_WHAT IS REQUIRED_
Arrange the records as a JSON list of strings, one string per line, with blank lines omitted. Begin at the line that contains "You are a computer-use agent. This" and stop after the line that contains "coord(100,396)".
Begin
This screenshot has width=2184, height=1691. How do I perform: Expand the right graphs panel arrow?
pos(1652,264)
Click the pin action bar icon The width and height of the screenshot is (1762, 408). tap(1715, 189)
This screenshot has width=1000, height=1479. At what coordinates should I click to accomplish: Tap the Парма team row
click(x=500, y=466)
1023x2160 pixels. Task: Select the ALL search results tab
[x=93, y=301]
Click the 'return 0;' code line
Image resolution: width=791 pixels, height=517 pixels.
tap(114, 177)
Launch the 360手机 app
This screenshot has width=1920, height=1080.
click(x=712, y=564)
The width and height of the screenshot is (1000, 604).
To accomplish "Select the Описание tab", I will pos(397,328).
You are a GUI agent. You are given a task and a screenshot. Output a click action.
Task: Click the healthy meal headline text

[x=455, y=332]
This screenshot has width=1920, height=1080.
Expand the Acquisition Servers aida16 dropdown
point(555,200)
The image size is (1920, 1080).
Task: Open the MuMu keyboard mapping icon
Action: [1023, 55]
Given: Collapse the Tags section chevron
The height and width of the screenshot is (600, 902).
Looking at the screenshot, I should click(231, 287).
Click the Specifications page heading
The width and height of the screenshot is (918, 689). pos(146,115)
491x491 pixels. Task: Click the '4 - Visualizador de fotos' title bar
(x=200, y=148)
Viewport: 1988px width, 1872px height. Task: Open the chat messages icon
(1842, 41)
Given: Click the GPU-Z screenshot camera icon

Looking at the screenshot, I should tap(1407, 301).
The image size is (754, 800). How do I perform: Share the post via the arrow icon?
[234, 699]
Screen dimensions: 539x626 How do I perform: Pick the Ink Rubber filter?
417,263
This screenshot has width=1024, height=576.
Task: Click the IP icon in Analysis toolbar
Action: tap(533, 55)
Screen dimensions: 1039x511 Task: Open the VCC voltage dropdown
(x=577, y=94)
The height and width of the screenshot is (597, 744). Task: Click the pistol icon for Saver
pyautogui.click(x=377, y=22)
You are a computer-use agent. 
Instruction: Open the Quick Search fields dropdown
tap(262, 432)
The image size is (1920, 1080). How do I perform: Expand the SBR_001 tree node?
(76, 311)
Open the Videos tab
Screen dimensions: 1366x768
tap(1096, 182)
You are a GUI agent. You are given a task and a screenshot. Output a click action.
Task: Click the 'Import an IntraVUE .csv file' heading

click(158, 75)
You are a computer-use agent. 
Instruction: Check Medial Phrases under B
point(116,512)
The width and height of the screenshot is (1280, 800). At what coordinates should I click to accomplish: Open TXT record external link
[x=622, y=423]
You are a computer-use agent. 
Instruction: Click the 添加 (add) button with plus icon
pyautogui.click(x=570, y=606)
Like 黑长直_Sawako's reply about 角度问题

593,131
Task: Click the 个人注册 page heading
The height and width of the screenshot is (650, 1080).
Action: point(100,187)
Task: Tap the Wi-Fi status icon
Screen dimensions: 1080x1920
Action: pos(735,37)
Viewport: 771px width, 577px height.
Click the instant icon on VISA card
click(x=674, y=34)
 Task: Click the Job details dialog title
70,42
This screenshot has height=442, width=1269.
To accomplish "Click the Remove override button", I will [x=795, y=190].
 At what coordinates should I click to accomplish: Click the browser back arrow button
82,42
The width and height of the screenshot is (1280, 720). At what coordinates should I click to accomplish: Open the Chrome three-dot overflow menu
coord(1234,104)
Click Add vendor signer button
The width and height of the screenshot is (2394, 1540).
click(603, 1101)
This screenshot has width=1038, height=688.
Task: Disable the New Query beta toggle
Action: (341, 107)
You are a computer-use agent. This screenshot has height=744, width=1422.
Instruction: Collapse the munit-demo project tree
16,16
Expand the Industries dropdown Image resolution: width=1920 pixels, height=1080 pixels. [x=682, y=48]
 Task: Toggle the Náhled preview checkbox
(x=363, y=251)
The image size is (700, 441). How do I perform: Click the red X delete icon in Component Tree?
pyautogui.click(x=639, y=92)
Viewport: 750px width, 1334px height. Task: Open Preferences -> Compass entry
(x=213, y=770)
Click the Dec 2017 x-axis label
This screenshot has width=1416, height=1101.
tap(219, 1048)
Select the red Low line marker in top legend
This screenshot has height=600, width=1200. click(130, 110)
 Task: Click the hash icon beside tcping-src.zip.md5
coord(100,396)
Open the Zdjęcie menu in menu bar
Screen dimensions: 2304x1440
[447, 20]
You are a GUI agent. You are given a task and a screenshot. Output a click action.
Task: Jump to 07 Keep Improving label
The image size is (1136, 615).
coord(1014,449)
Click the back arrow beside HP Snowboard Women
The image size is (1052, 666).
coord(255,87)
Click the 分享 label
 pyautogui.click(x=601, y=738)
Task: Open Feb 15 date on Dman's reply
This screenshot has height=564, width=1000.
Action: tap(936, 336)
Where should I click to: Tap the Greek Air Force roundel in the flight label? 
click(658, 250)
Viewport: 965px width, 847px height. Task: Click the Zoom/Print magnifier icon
End
_RESULT BELOW_
[
  "You are a computer-use agent. This screenshot has height=744, width=1422.",
  "Instruction: Collapse the munit-demo project tree",
  "16,16",
  "Expand the Industries dropdown Image resolution: width=1920 pixels, height=1080 pixels. [x=682, y=48]",
  " Task: Toggle the Náhled preview checkbox",
  "(x=363, y=251)",
  "The image size is (700, 441). How do I perform: Click the red X delete icon in Component Tree?",
  "pyautogui.click(x=639, y=92)",
  "Viewport: 750px width, 1334px height. Task: Open Preferences -> Compass entry",
  "(x=213, y=770)",
  "Click the Dec 2017 x-axis label",
  "This screenshot has width=1416, height=1101.",
  "tap(219, 1048)",
  "Select the red Low line marker in top legend",
  "This screenshot has height=600, width=1200. click(130, 110)",
  " Task: Click the hash icon beside tcping-src.zip.md5",
  "coord(100,396)"
]